Ed is brutally honest with himself: he admits he is very much with the graphic design work he does, that he doesn't have any artistic ambition beyond merely doing the job, that he wants nothing more than to slide through life without undue friction.
But then it happens for Ed: one day at the office he catches sight of the gold in the eye of a young female model his studio is photographing for an ad. All of a sudden Ed realizes his life is one unending sea of inconsequential happenings and he'll never move beyond the colorless borders of his own boredom. Ed flashes on the possibility of another life, a deliverance. How? That thrilling trip up river with Lewis.
"Funny thing about up yonder. The whole thing's different.
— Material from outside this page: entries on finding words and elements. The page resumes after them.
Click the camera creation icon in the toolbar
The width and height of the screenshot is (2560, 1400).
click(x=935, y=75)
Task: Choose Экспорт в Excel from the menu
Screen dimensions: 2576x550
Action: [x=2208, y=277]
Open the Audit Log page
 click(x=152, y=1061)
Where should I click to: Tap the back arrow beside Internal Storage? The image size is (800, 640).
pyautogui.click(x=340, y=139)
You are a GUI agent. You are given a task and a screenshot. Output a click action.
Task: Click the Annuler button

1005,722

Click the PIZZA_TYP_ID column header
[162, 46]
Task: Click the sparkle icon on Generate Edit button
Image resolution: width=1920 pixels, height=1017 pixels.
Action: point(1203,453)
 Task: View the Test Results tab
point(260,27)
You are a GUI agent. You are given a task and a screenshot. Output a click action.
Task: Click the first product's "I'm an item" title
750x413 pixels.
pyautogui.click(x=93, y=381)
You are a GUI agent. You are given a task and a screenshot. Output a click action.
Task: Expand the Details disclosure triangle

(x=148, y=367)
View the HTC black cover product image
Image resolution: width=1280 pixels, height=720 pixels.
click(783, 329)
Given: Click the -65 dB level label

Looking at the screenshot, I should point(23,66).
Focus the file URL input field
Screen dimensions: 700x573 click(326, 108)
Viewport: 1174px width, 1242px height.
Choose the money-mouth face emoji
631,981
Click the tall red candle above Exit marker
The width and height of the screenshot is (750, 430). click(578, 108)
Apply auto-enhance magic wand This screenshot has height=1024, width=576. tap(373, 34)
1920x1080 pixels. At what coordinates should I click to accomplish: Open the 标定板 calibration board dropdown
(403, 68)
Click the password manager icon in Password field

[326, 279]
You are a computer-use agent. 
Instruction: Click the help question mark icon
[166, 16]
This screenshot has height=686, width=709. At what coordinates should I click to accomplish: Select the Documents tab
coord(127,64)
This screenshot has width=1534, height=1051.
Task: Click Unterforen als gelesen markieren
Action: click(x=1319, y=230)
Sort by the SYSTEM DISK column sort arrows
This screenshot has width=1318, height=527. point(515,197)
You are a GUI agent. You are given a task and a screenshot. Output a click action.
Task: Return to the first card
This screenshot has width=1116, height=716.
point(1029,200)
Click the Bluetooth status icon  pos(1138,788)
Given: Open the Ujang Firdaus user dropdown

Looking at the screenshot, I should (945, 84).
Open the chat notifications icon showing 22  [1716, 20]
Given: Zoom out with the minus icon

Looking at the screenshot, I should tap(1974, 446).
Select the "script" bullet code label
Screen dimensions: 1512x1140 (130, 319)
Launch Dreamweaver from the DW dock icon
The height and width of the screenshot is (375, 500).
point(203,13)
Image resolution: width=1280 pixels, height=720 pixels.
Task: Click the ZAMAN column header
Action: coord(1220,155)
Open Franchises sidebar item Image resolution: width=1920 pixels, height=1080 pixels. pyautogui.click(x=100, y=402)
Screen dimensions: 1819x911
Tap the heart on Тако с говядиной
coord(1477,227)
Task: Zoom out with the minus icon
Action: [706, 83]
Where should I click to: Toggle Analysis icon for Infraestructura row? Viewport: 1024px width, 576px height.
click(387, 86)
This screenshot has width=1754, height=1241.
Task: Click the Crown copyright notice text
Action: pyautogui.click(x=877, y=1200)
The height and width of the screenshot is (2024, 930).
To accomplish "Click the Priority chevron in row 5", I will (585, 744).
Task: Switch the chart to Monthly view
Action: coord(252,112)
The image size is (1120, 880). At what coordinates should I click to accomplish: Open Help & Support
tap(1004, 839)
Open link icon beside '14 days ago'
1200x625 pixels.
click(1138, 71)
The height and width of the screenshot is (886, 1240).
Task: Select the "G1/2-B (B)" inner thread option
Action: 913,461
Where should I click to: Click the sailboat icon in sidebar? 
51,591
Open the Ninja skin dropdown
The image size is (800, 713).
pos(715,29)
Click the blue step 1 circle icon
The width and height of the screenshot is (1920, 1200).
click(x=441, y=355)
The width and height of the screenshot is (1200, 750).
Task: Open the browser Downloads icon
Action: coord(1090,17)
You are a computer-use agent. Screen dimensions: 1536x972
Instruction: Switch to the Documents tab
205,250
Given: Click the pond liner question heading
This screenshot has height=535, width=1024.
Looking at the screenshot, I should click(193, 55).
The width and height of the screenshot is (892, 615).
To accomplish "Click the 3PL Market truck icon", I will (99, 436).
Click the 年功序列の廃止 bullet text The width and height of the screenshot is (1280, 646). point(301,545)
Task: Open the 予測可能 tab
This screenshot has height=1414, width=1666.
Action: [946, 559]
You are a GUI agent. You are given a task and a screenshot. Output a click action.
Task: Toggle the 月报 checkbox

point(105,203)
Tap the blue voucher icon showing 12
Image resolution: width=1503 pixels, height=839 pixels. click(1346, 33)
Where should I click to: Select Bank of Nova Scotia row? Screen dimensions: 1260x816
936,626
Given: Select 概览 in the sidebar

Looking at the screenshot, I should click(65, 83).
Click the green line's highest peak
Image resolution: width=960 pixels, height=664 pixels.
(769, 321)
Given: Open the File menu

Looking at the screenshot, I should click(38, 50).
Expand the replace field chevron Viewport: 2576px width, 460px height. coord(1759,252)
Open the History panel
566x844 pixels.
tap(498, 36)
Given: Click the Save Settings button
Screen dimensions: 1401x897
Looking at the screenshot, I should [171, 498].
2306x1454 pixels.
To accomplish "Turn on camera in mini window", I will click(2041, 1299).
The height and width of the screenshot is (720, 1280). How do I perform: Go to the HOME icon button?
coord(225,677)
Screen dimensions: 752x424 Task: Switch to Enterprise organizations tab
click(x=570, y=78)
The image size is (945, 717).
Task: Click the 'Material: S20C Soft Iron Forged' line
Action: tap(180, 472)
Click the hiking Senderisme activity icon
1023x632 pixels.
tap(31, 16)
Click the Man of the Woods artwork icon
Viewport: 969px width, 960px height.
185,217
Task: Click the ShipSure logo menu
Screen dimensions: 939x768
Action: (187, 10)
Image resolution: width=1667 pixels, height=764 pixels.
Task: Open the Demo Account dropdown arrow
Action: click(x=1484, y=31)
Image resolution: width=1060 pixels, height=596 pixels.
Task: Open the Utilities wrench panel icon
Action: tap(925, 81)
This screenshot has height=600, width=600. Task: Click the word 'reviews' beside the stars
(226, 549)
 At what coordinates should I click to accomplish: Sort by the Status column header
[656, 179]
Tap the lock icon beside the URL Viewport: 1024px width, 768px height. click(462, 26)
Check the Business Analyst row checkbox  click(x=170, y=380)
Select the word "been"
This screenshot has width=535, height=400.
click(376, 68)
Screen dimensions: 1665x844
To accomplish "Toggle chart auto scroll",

I mean the whole way of taking life and the terms you take it on."
Again, these are the words of Lewis when Ed asks about what they're getting themselves into. Lewis goes on to explain that not only does Ed not know about the North Georgia rural life but he doesn't want to know anything about it. Ominous, ominous - the life of the hillbillies is not only drastically different but their rural lifestyle is so diametrically opposed to his suburban comfort, fancy house, luxury car, TV and secure company job that he will be seen as the enemy.
"But I believe in survival. All kinds. Every time I come up here, I believe in it more. You know, with all the so-called modern conveniences, a man can still fall down."
Once again, the words of Lewis, this time as he articulates his philosophy of life. According to Lewis, our time on this Earth all boils down to survival - how we're going to save ourselves when all we have to rely on is our bodies and our own inner strength.
Ed retorts that all of what Lewis said here is the making of a fantasy life. Lewis replies in turn: "That's all anybody has got. It depends on how strong your fantasy is, and whether you really - really - in your own mind, fit into your own fantasy, whether you measure up to what you've fantasized. i don't know what yours is, but I'll bet you don't come up to it."
Does this statement, this question, serve as a stand-in for what author James Dickey would like to ask us as we live our own lives? If so, that's one of the ultimate questions - do we really and truly measure up to our own vision of ourselves and our vision of the world? Are we willing to put our vision to the test? If so, how much risk, how much danger are we willing to undergo?
Question to keep in mind as we read this timeless classic.